Eur Urol Open Sci. 2026 Jun 22;90:42-49. doi: 10.1016/j.euros.2026.06.001. eCollection 2026 Aug.
ABSTRACT
BACKGROUND AND OBJECTIVE: Stress urinary incontinence (SUI) remains a debilitating complication after treatment for prostate cancer or benign prostatic obstruction. While artificial urinary sphincter (AUS) implantation is the gold standard, sling procedures are widely adopted for selected patients. We aimed to analyze long-term trends, perioperative outcomes, and explantation patterns of AUS and sling procedures for male SUI in Germany.
METHODS: We performed a population-based study using the German Nationwide Inpatient Sample (GRAND) from 2005 to 2023. Men undergoing AUS or sling implantation were identified through procedure codes. Primary outcomes were in-hospital morbidity, mortality, and length of stay (LOS). Multivariable regression models were adjusted for age, comorbidities, prior radiotherapy, and year of surgery. Reasons for explantation and reimplantation were also assessed.
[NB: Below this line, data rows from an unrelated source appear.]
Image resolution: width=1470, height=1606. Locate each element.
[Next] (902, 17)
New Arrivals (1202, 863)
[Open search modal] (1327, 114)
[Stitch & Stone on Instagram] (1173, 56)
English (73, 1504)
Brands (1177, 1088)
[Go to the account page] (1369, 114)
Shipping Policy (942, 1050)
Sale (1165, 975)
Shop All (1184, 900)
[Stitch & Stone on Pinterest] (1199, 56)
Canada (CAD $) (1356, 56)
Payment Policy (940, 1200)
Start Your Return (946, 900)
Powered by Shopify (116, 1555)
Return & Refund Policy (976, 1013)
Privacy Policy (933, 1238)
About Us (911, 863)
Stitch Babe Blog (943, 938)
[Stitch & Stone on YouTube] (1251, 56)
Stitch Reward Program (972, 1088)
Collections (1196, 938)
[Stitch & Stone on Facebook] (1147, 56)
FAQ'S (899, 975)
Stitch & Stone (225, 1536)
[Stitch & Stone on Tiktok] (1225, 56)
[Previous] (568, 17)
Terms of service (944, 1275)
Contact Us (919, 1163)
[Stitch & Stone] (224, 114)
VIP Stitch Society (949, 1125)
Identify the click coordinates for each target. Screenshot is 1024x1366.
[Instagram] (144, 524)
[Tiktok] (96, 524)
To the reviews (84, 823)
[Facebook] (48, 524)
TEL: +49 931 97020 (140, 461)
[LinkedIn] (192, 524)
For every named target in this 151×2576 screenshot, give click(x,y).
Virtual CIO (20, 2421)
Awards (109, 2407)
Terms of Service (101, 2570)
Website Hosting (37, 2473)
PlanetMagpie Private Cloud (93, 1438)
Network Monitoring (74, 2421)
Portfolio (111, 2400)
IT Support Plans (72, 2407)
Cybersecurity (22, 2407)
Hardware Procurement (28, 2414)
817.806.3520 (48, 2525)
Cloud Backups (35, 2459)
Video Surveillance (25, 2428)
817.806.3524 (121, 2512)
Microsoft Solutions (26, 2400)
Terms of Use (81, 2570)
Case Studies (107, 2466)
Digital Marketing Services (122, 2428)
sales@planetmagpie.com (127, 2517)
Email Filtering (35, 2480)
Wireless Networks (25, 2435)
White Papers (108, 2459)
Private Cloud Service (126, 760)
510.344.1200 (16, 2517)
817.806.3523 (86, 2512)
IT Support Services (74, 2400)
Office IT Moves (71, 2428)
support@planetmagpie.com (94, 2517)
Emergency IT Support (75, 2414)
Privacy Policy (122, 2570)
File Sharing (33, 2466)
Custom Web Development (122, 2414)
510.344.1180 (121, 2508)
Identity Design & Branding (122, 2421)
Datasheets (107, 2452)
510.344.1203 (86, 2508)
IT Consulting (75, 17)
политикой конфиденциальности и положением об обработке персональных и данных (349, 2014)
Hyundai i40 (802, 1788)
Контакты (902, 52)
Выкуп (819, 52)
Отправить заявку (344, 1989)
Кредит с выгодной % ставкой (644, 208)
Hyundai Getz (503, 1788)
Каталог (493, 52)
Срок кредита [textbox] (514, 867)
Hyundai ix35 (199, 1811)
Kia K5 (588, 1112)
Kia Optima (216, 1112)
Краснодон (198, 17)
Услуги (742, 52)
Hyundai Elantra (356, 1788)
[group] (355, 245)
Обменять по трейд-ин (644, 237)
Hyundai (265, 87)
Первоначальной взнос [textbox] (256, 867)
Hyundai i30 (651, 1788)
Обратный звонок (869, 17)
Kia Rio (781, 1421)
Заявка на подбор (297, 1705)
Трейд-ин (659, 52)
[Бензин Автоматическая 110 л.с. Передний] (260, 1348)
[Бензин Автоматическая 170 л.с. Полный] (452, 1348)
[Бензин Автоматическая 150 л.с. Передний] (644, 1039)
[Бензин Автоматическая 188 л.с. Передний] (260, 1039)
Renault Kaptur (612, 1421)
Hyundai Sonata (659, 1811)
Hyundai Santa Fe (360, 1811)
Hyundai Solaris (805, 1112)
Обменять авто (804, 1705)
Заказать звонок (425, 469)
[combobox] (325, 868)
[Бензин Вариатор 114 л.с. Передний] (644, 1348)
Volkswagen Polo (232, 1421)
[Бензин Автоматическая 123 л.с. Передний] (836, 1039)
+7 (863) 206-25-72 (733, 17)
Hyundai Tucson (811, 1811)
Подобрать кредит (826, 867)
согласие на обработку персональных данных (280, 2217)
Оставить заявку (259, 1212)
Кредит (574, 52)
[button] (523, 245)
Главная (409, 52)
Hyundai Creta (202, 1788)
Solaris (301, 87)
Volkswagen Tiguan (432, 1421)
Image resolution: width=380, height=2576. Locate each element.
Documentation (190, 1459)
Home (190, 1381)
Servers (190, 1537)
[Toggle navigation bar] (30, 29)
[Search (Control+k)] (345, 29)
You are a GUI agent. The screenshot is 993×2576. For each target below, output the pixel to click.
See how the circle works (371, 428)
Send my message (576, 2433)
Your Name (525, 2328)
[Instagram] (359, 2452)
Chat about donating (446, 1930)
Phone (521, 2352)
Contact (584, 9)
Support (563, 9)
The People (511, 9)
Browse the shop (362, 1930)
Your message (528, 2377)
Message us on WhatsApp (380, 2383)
KEY FINDINGS AND LIMITATIONS: A total of 24 234 men underwent SUI surgery (AUS: 63%, nonadjustable sling: 32%, and adjustable sling: 4.7%). Median age was 72 yr. AUS implantation remained most frequent, although it declined slightly in recent years. Use of nonadjustable sling peaked in 2012 but decreased thereafter, whereas use of adjustable sling procedures increased steadily. Procedure volumes markedly decreased during COVID-19. Perioperative mortality was <0.1% across groups. Nonadjustable slings were associated with a higher risk of acute urinary retention (odds ratio [OR]: 1.1, p = 0.020) but with a lower risk of wound infection (OR: 0.5, p < 0.001) than AUS. No statistically significant differences were observed between adjustable slings and AUS in terms of perioperative morbidity. LOS was longer in AUS (median 6 d) than in slings (median 5 d; p < 0.001). Two-cuff AUS were associated with longer LOS than single-cuff devices. Explantations occurred most often due to infection or mechanical failure for AUS, and for different reasons for slings. Limitations include reliance on administrative coding without functional or long-term patient-reported outcomes.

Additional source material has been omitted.